Stored records
################
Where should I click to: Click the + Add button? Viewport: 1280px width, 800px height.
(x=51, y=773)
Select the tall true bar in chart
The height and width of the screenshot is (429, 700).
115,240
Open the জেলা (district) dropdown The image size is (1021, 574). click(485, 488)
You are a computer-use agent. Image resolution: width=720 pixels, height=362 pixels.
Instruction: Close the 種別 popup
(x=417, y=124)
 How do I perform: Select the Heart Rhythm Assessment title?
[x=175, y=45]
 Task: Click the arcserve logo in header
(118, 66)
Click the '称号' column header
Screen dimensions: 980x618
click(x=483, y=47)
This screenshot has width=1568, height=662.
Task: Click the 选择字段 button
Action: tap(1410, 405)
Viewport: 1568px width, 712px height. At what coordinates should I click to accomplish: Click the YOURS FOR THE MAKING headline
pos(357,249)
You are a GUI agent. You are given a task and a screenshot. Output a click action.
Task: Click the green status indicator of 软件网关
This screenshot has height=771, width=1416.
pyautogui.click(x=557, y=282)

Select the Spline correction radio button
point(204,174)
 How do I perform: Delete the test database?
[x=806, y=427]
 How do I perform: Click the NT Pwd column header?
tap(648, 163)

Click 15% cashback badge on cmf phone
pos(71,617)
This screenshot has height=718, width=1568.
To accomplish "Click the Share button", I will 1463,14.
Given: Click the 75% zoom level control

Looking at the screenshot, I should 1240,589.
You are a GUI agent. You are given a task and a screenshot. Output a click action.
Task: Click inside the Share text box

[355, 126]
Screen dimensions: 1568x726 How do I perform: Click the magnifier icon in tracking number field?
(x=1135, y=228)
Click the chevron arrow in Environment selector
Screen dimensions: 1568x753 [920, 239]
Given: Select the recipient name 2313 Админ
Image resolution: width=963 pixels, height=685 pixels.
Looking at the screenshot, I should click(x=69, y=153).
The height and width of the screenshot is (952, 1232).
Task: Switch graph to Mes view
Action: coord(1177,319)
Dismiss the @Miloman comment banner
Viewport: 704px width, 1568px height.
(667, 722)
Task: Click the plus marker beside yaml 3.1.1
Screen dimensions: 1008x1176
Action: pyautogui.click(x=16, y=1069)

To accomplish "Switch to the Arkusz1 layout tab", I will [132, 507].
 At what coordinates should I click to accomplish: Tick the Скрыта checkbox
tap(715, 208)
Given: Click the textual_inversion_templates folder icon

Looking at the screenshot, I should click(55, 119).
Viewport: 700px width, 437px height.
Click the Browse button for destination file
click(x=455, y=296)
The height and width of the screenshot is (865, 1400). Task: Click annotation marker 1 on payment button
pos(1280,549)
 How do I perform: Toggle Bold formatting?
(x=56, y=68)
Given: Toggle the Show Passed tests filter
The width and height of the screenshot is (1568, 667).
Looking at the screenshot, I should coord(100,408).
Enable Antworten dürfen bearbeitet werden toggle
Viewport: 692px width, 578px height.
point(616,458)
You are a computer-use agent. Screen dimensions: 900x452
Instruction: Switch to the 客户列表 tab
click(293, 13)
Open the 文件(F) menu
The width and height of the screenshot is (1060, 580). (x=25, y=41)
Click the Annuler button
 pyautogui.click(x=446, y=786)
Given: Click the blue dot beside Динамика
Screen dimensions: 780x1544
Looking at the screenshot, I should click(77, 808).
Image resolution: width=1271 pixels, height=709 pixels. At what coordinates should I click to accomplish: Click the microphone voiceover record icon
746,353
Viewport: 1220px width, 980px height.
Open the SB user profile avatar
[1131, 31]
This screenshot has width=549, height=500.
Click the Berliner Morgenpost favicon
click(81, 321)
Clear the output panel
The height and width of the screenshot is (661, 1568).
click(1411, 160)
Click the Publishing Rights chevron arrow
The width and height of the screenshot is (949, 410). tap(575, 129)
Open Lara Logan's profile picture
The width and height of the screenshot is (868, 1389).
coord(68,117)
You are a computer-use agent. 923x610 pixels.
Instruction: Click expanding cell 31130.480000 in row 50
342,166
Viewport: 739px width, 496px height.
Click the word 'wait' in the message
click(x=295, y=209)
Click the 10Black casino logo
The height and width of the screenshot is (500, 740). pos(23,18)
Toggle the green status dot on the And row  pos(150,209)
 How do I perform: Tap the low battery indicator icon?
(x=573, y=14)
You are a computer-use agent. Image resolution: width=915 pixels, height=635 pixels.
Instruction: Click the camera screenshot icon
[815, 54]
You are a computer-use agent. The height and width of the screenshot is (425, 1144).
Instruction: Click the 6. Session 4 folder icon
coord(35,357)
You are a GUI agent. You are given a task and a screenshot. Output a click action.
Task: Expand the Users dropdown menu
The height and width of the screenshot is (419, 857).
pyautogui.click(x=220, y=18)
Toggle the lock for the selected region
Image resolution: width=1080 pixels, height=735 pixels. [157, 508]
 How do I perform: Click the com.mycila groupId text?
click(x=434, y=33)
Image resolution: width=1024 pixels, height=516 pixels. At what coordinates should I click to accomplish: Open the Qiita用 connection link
################
* **Activity**
As listed above, the lines from the line with "Given: Toggle the Show Passed tests filter" to the line with "Given: Click the blue dot beside Динамика" are to be echoed exactly, with both ends included and nothing added.

* **Task output**
Given: Toggle the Show Passed tests filter
The width and height of the screenshot is (1568, 667).
Looking at the screenshot, I should coord(100,408).
Enable Antworten dürfen bearbeitet werden toggle
Viewport: 692px width, 578px height.
point(616,458)
You are a computer-use agent. Screen dimensions: 900x452
Instruction: Switch to the 客户列表 tab
click(293, 13)
Open the 文件(F) menu
The width and height of the screenshot is (1060, 580). (x=25, y=41)
Click the Annuler button
 pyautogui.click(x=446, y=786)
Given: Click the blue dot beside Динамика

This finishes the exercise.